The rumors circulating about the commission’s report, due next month, suggest that co-chairs James Baker III and former Rep. Lee Hamilton will recommend a “grand bargain” among the warring factions in Iraq and enlist the cooperation of Iraq’s neighbors in pacifying the country.

Iraq’s neighbors? Iran and Syria? The nations that are bankrolling and supplying the internecine violence? The nations that are the world’s top sponsors of terror? Iran: the nation that boasts of its genocidal ambitions toward Israel and the United States even as it races — against the express wishes of the entire civilized world — to obtain nuclear weapons? The nations that have the most to gain from our failure?

Why hasn’t this approach been tried before? When we were having trouble in Bosnia, why didn’t we ask for help from neighborly Serbia? When we were trying to help El Salvador democratize, why didn’t we ask for help from the Sandinistas? When Kennedy was having trouble with Cuba, why didn’t he ask for help from the USSR?

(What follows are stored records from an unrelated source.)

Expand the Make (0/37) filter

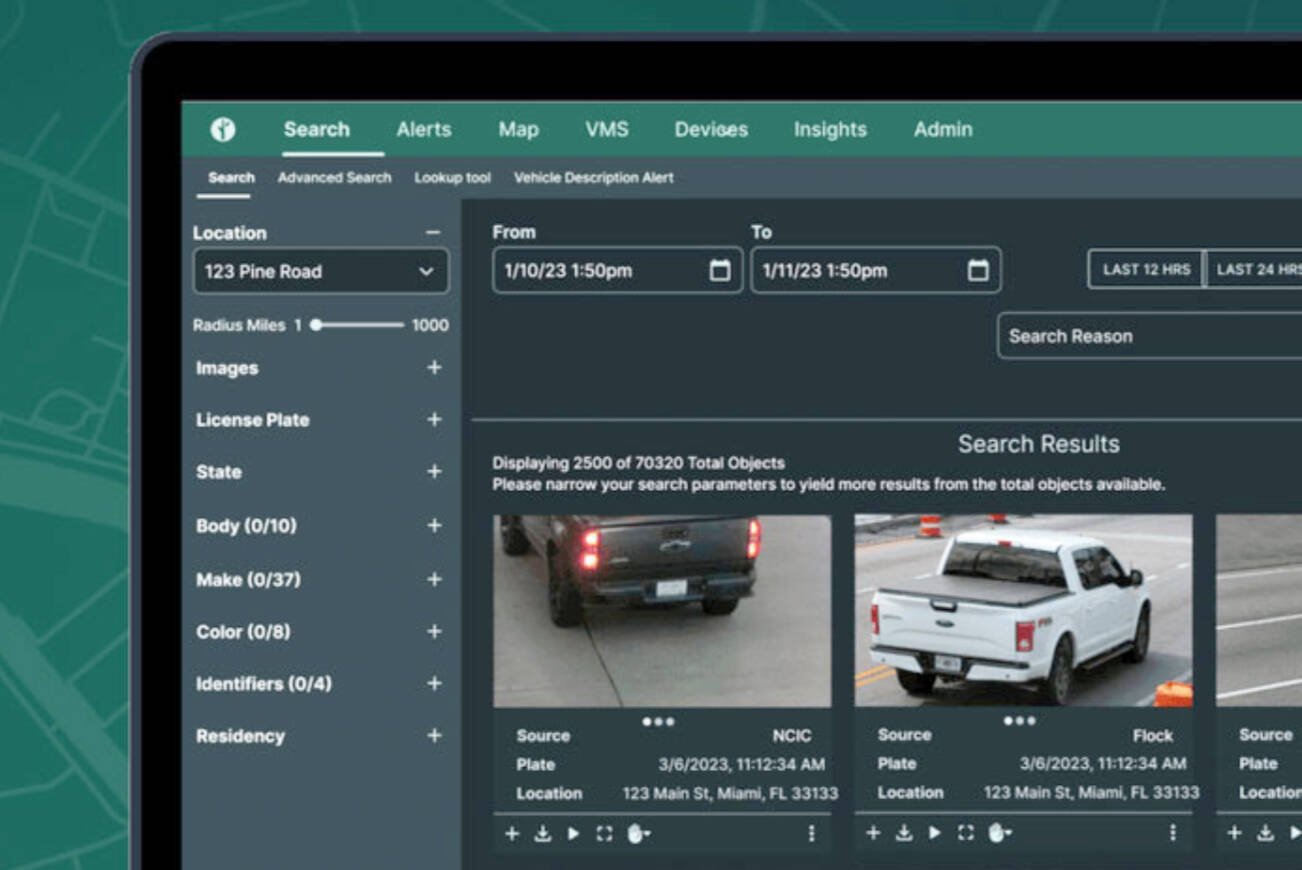(434, 580)
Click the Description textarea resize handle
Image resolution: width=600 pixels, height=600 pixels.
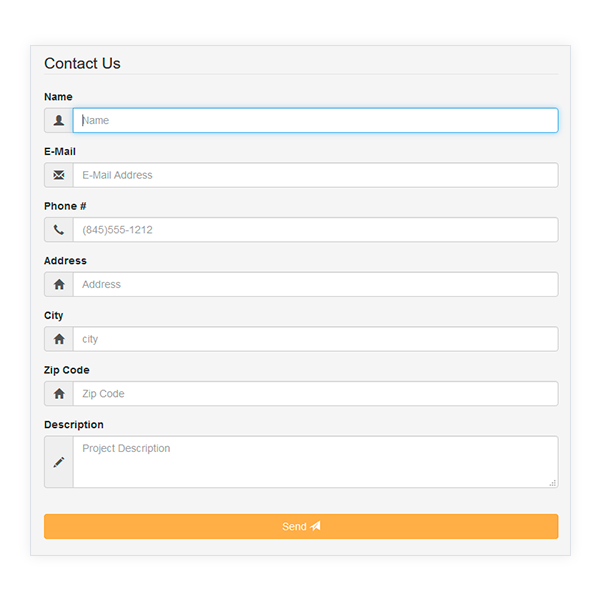click(553, 483)
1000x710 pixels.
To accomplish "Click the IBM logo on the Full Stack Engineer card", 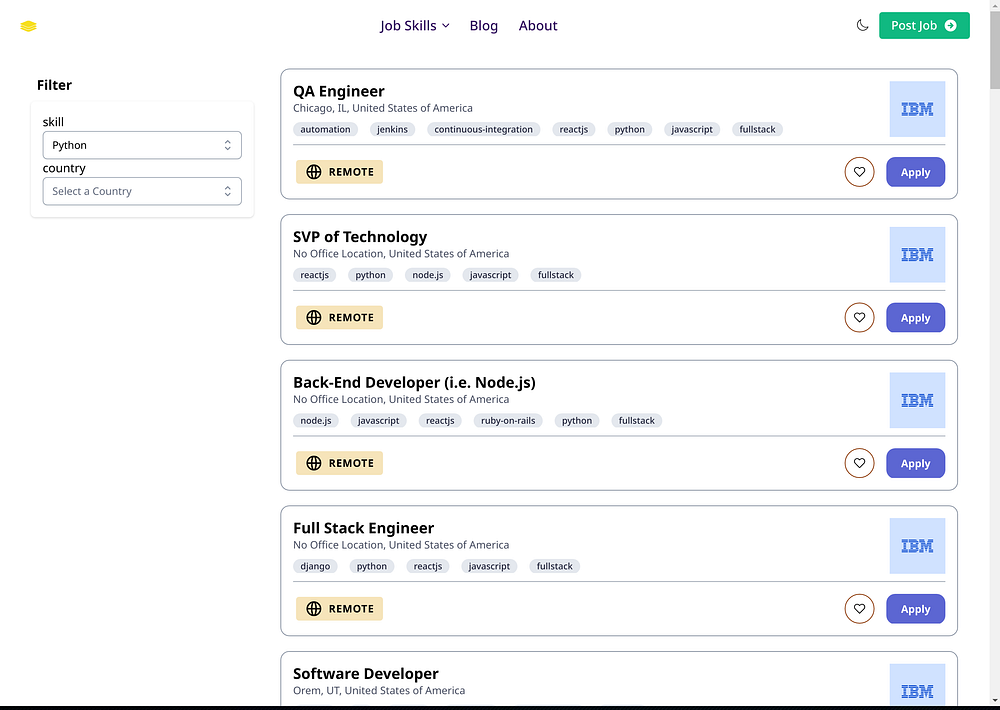I will point(917,546).
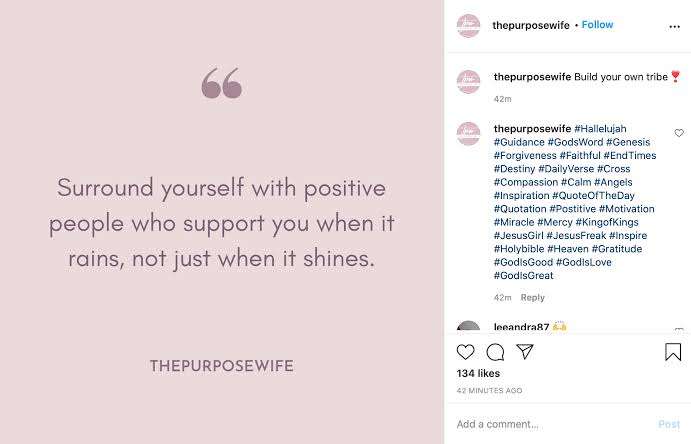The height and width of the screenshot is (444, 691).
Task: Follow thepurposewife account
Action: 597,25
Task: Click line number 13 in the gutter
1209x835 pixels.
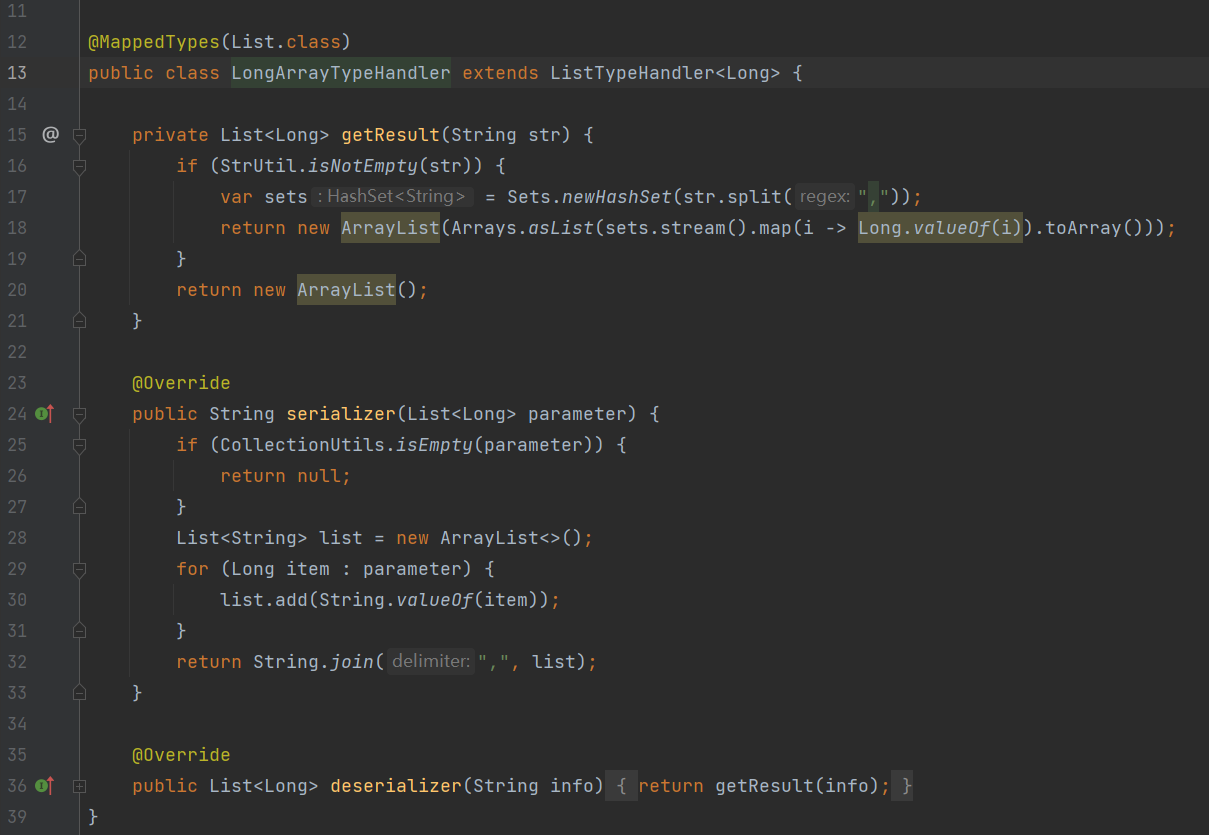Action: point(17,73)
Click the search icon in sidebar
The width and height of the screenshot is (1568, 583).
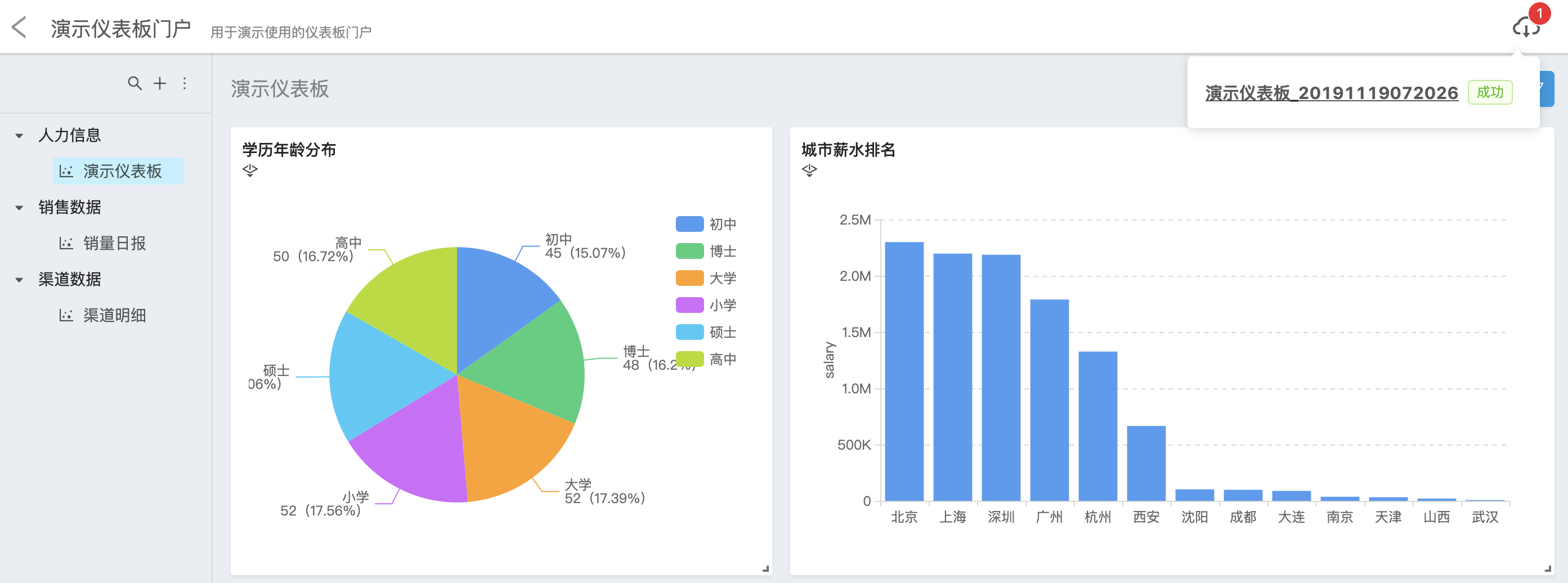[x=135, y=83]
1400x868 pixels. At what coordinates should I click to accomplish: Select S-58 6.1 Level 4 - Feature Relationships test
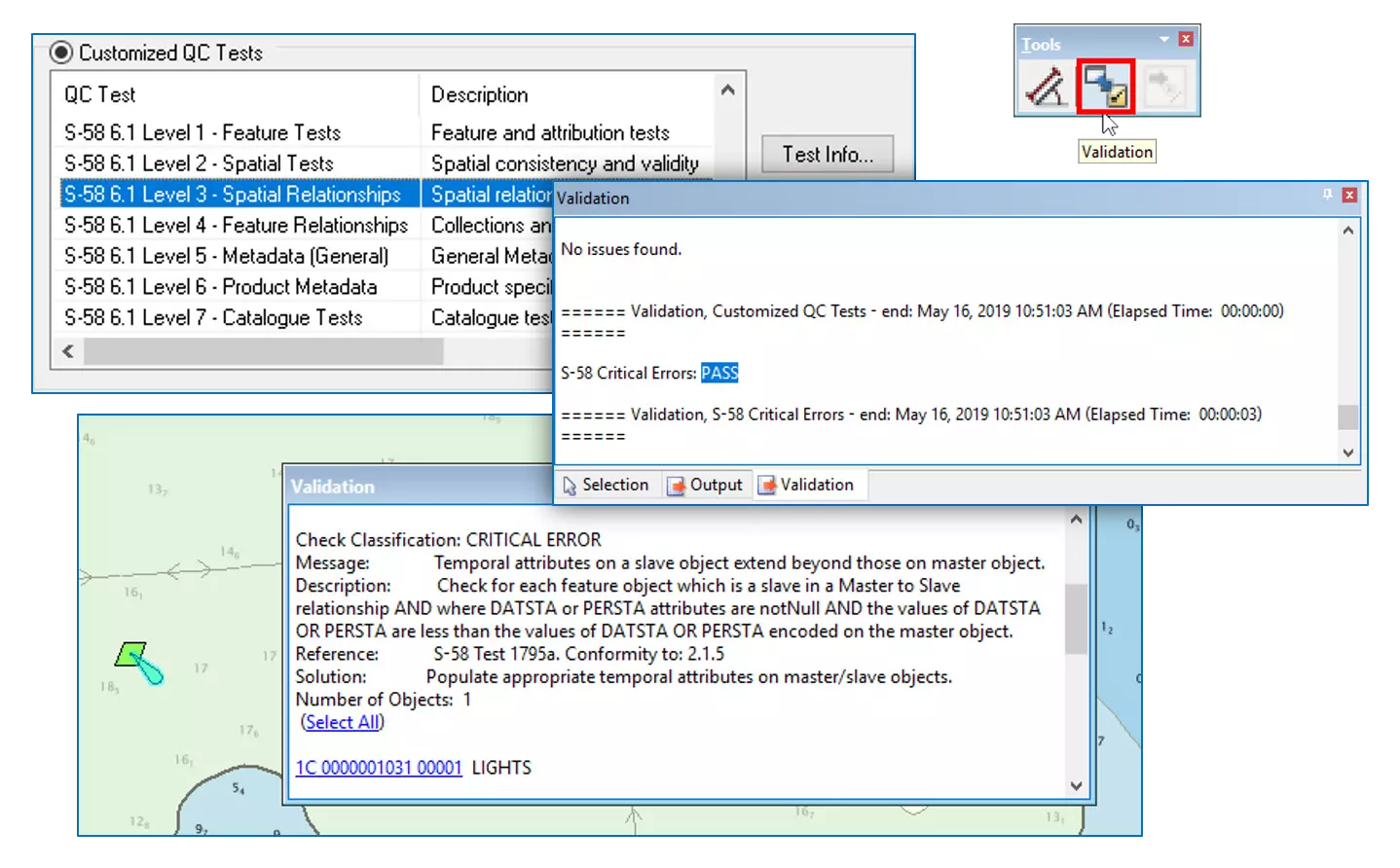[x=234, y=225]
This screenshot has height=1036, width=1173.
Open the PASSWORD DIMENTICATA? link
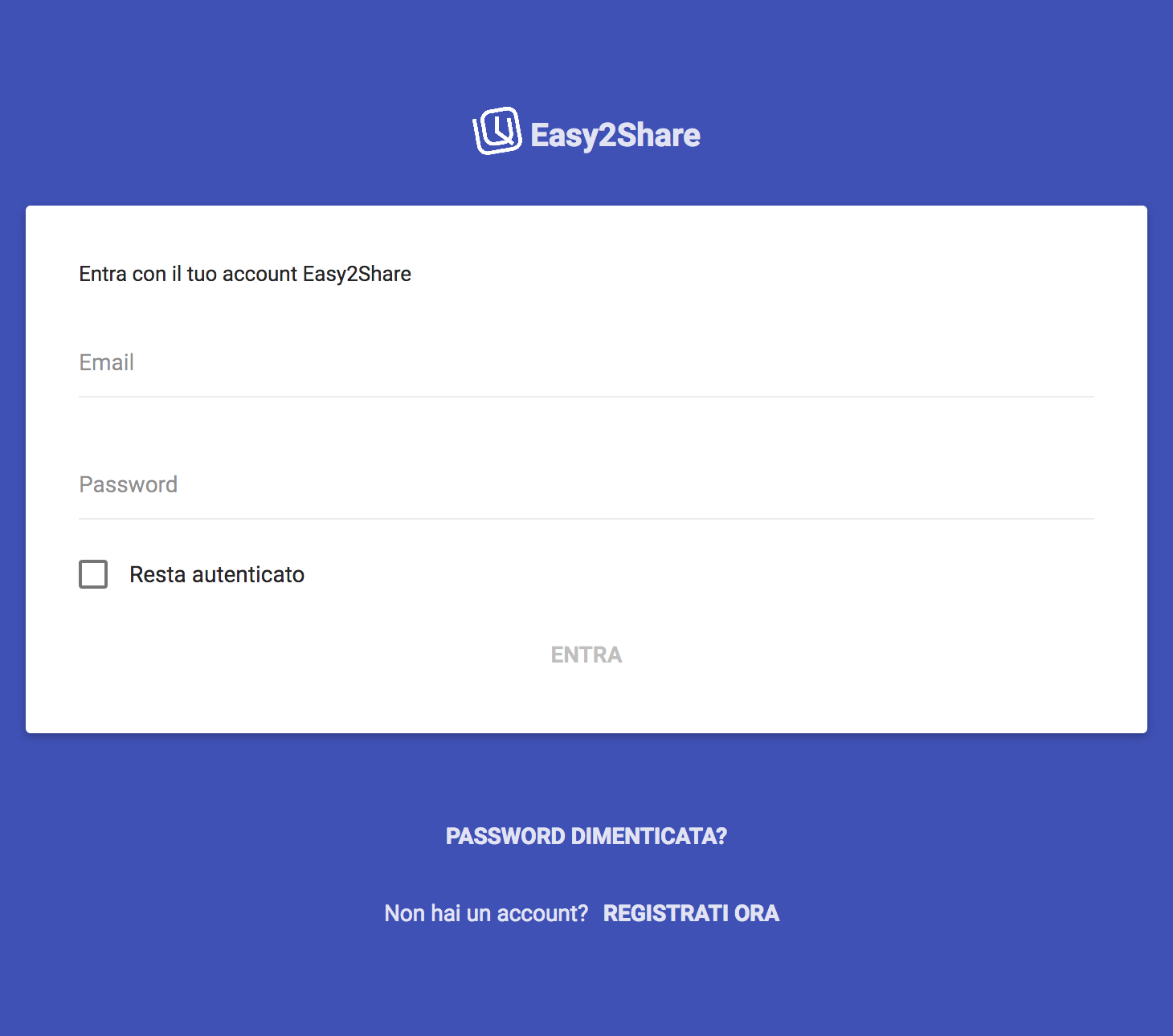pyautogui.click(x=586, y=836)
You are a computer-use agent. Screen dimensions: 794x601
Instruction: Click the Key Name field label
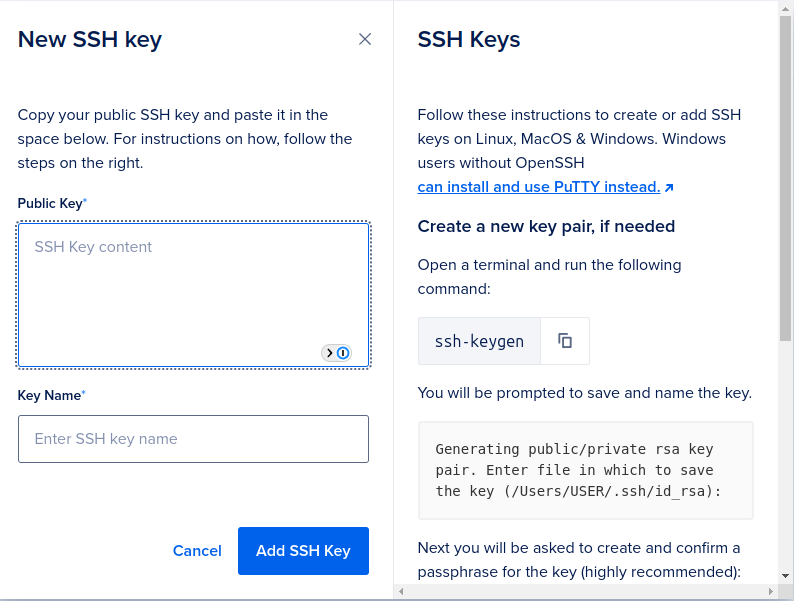[50, 395]
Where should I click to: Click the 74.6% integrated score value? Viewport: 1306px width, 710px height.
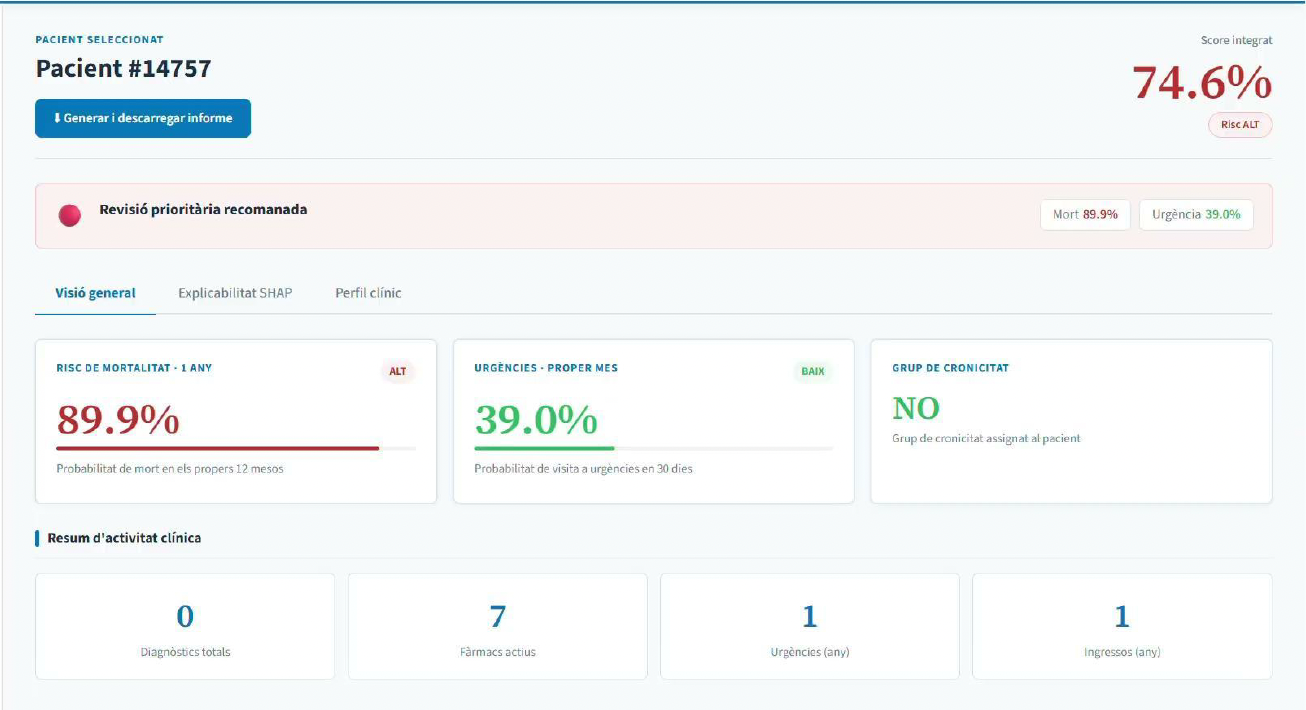pyautogui.click(x=1202, y=83)
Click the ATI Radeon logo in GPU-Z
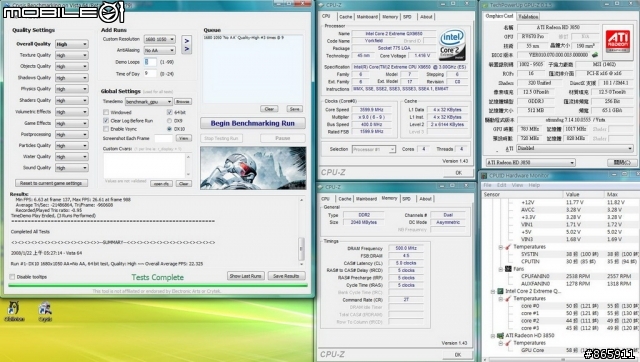This screenshot has width=640, height=362. [617, 41]
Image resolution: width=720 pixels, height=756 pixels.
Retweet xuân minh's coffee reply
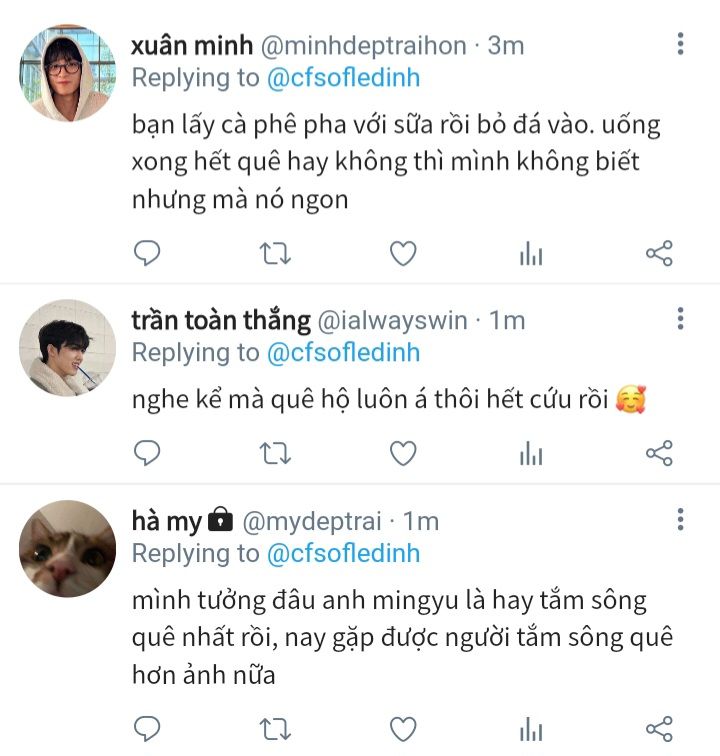[x=274, y=254]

The only alternative to the surrenders on offer by the Democrats and by the “realist” Republicans is a renewed determination to win. The assassins in Iraq pursue their dirty war despite the cost because it is succeeding. They know they are on the cusp of driving us out. But if, just to fantasize for a moment, we were to redouble our efforts, send more troops, kill the insurgents and convey our unflinching determination to win, the psychological effect would be enormous. And all wars are, to one degree or another, psychological.

A few months ago, The Weekly Standard asked, “Will We Choose to Win in Iraq?” Tragically, I think we have our answer.

© 2006 Creators Syndicate Inc.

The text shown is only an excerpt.